Brochetas de cerdo a la parrilla vietnamitas: jugosas, sabrosas y repletas de sabor, estas brochetas son perfectas para barbacoas, fiestas o como un sabroso refrigerio. Enróllalas en lechuga fresca o hierbas y mójalas en tu salsa para untar para disfrutar de una experiencia completa.
Category
Lunch
Servings
8
Prep time
4 hours
Cook time
20 minutes
Vietnamese grilled pork skewers - juicy, savoury, and bursting with flavour, these skewers are perfect for BBQs, parties, or as a tasty snack. Roll them up in fresh lettuce or herbs and dunk them in your dipping sauce for the full experience.
Ingredients
- 200g (7 oz) pork back fat, diced
- 1 tbsp annatto seeds (optional)
- 1 stick lemongrass
- 4 cloves garlic
- 1 tbsp chicken bouillon powder
- 1 tsp baking powder
- 1 tbsp sugar
- 2 tbsp peanut oil
- 600g (1.3 lbs) pork mince
- 50g (1.75 oz) breadcrumbs
- 2 tbsp honey
- 1 tbsp oyster sauce
- 5 dashes Maggi seasoning
- nuoc cham
- spring onion oil
- lettuce leaves
- fresh herbs (mint, coriander, sawtooth mint, etc.)
to serve
Directions
To prepare the sausage, blanch the diced pork back fat in boiling water for 45 seconds to a minute, then rinse under cold water.
- Optionally, soak the annatto seeds in a quarter cup (60ml) of boiling water. If you can't find annatto seeds, you can skip this step.
- Using a mortar and pestle, finely grate the lemongrass, then add the garlic cloves and a big pinch of salt, and pound until smooth.
- Add the chicken bouillon powder, baking powder, sugar, and peanut oil to the mortar and pestle mixture. If using the annatto, add the liquid from soaking them at this stage.

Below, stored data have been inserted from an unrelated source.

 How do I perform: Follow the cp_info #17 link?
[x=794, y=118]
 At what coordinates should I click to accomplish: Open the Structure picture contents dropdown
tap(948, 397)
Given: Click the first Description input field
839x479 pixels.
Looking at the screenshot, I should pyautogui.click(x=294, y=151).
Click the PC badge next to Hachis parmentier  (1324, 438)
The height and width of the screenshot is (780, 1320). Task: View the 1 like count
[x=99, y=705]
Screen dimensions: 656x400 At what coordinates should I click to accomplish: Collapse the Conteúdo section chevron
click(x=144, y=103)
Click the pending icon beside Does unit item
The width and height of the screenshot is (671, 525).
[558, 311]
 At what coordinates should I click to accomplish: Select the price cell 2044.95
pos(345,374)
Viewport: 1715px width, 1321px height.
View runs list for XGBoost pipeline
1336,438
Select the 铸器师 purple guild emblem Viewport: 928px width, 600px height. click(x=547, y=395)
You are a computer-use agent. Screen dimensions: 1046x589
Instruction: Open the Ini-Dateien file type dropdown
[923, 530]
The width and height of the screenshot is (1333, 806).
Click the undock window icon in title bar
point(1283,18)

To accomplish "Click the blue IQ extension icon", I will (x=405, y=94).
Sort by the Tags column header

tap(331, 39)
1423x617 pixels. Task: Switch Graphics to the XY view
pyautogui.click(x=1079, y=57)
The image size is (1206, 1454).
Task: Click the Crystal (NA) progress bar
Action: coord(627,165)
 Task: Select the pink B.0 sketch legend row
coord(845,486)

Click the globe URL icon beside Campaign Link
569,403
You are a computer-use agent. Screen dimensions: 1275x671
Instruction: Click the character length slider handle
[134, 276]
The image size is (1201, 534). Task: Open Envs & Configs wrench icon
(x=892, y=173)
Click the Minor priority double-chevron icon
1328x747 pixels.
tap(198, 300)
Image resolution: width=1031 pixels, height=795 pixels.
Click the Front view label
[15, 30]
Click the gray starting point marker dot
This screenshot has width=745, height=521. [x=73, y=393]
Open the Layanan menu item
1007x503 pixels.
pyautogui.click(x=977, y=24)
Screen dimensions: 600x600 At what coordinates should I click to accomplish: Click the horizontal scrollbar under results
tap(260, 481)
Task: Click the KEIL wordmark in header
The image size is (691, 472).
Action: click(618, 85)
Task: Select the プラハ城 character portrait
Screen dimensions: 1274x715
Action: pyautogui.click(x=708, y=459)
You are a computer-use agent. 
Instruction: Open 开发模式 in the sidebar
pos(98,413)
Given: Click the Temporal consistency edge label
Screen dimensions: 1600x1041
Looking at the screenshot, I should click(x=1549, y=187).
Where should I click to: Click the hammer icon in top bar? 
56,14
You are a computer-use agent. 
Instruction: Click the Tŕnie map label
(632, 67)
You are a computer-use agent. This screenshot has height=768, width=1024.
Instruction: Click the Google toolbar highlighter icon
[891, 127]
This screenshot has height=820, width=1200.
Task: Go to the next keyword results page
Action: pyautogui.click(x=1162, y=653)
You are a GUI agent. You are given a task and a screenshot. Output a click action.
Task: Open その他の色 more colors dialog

- In a large bowl, combine the pork fat, pork mince, and the lemongrass-garlic paste from the mortar and pestle. Mix well, then place in a large ziploc bag and press flat. Place in the freezer for 1.5-2 hours.
- Add the semi-frozen sausage mix to a food processor along with the breadcrumbs, and mix until you have a sticky, consistent sausage filling.
- Using another ziploc bag, press the sausage mince over a bamboo skewer to form a sausage on a stick. Place in the fridge to chill completely.
- To make the glaze for the sausage, simply add the honey, oyster sauce, and Maggi seasoning with a splash of water to a bowl and mix well.
- Grill the pork sausage over charcoal for 4-5 minutes, turning often. During the last half of cooking, brush on all sides with the sweet glaze.
- Serve the grilled sausage alongside a big plate of fresh herbs, lettuce leaves, spring onion oil, and nuoc cham.